# 489 visa grant



## guri284 (Nov 5, 2017)

Hi,
I submitted my 489 (State Nomination) visa on 27 Aug 2017.
I submitted PCC & medical on 10 Oct 2017. 
CO allocated on 3 Oct 2017.
As of now I have not got any communication from my CO.
Need to know how long to wait more?
Anxiety level is on peak.


----------



## ujaved007 (Mar 9, 2016)

According to dibp website, normal waiting time is from 9-11 months I think. You missed the boat for direct grant.

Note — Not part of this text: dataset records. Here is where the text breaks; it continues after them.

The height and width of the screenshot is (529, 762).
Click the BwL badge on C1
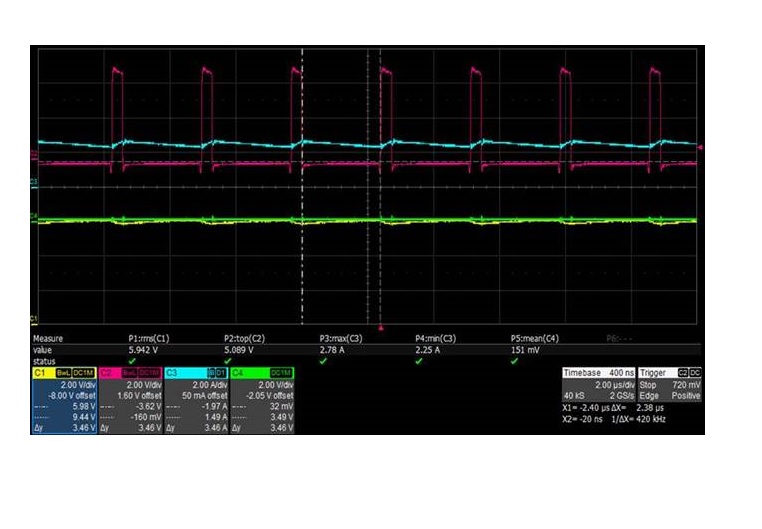[x=63, y=373]
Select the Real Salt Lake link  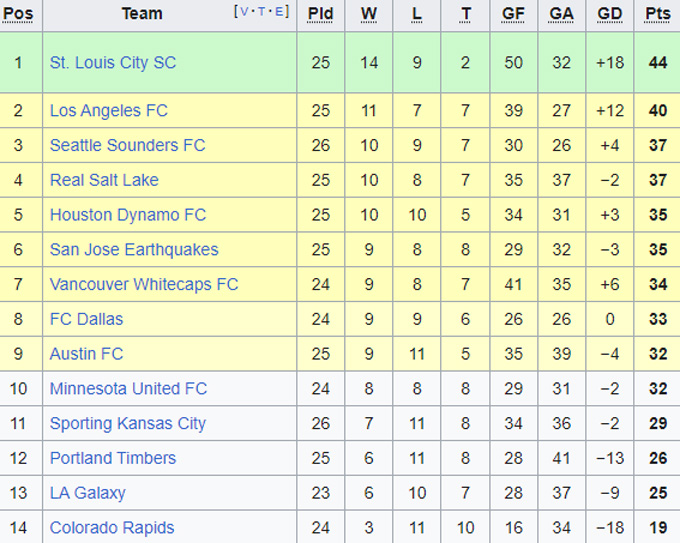tap(104, 180)
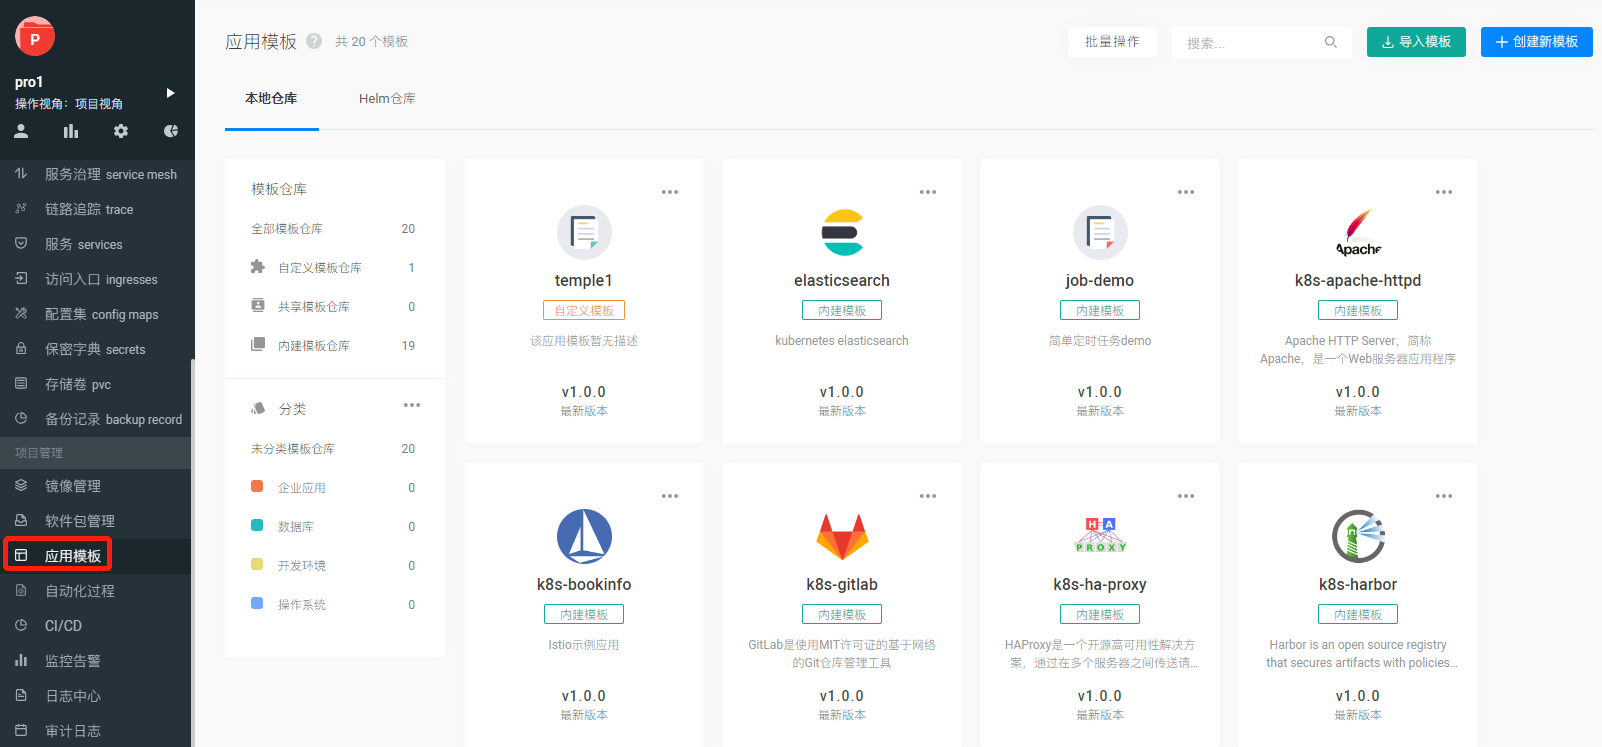Screen dimensions: 1602x747
Task: Click the settings gear icon in sidebar
Action: 121,131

Sent from my SAMSUNG-SM-G920A using Tapatalk


----------



## guri284 (Nov 5, 2017)

How i missed the boat of direct grant?


----------



## ujaved007 (Mar 9, 2016)

You could have front loaded all of the documents before CO's allocation. According to dibp website, they are processing complete applications within 3 months. They define complete applications as the applications where applicant upload all the documents, including medicals and pcc, without CO's asking.
You didn't do it so CO had to contact you for pcc and medicals. Hence, your application will now fall in the regular time frame which is 9-11 months.

Sent from my SAMSUNG-SM-G920A using Tapatalk


----------



## AsifRehman (Apr 26, 2017)

*Dear Expats friends,*

Please can you guide me for 489 NSW for 263311 (Telecom Engineer) situation ...
*
Regards *


----------